=== SUPPLIED MATERIAL ===

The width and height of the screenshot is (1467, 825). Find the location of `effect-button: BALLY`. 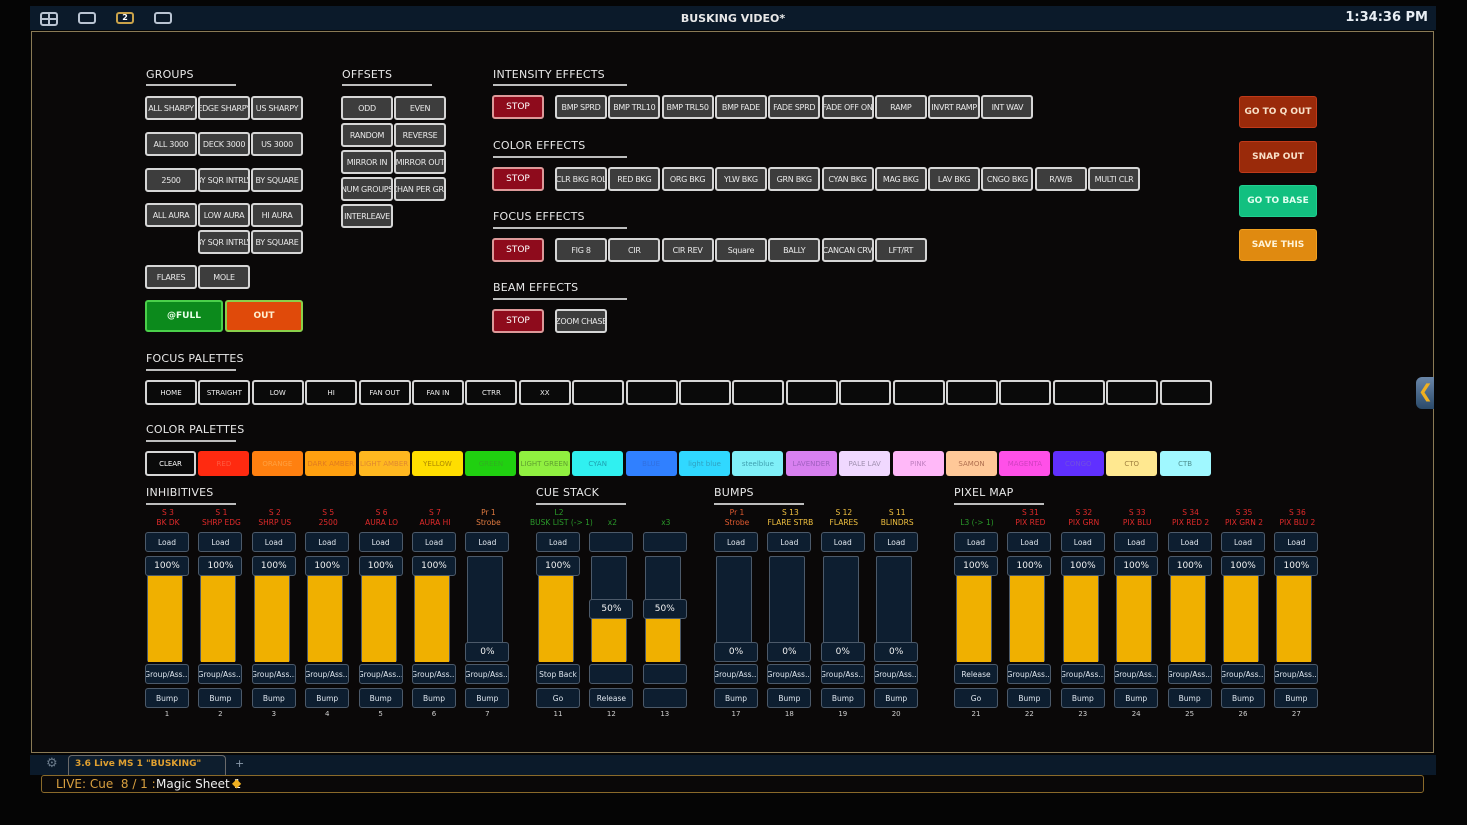

effect-button: BALLY is located at coordinates (794, 250).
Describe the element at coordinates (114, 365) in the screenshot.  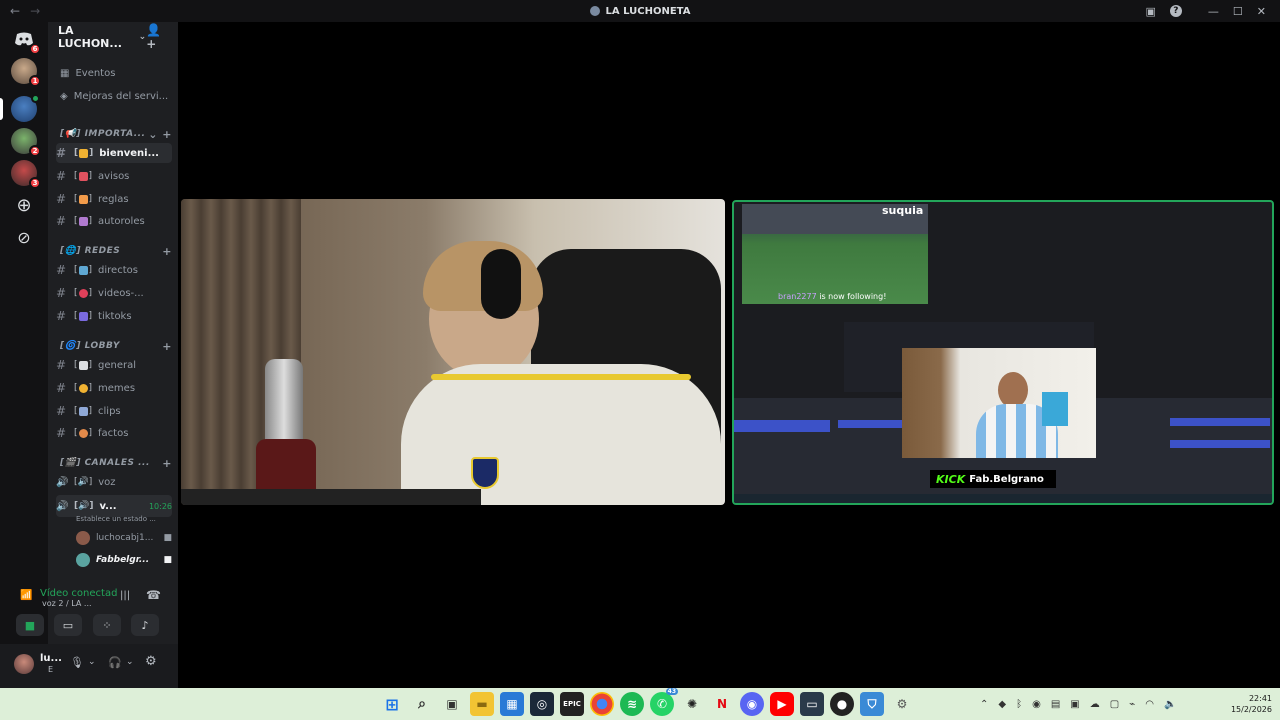
I see `channel-general: # [] general` at that location.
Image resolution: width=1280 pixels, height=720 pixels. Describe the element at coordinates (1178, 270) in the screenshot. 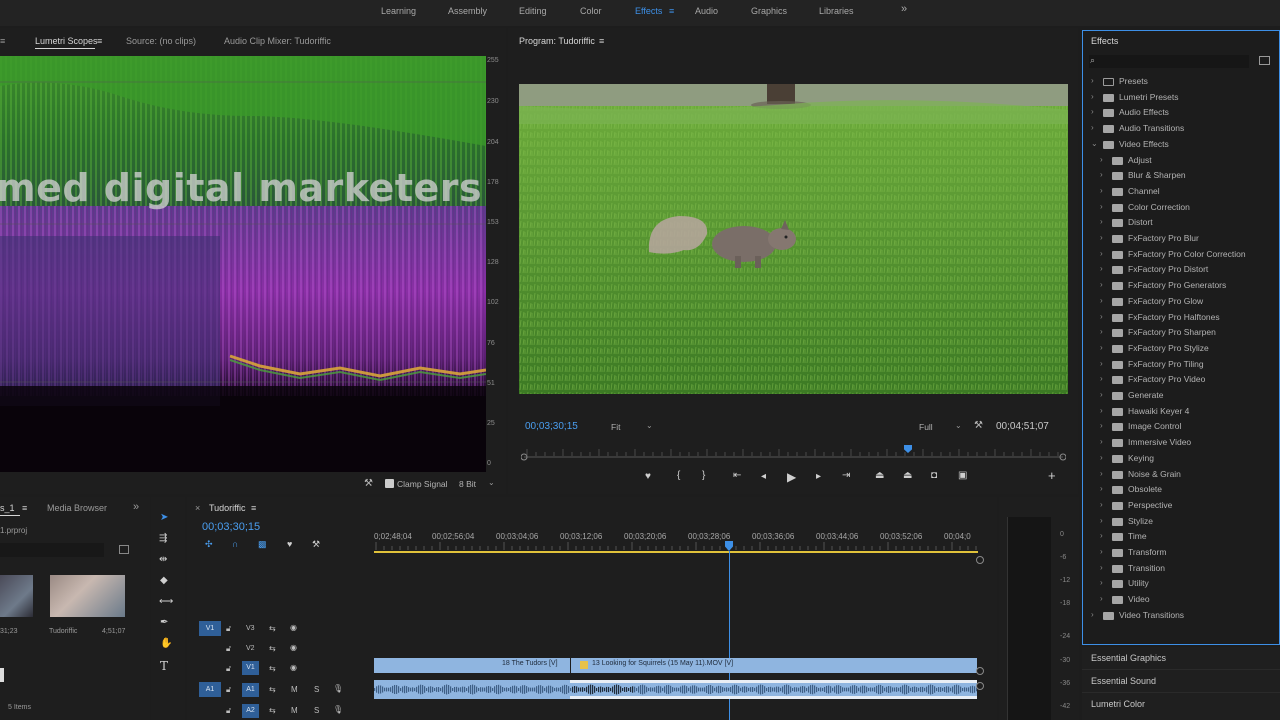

===

**WORK INSTRUCTION:** Rewrite the rows above as a numbered list, skipping blank lines and leaving out the pictures.

**ANSWER SPACE:**
1. The width and height of the screenshot is (1467, 825). Find the location of `effect-button: BALLY`. 
2. effect-button: BALLY is located at coordinates (794, 250).
3. Describe the element at coordinates (114, 365) in the screenshot.  
4. I see `channel-general: # [] general` at that location.
5. Image resolution: width=1280 pixels, height=720 pixels. Describe the element at coordinates (1178, 270) in the screenshot. 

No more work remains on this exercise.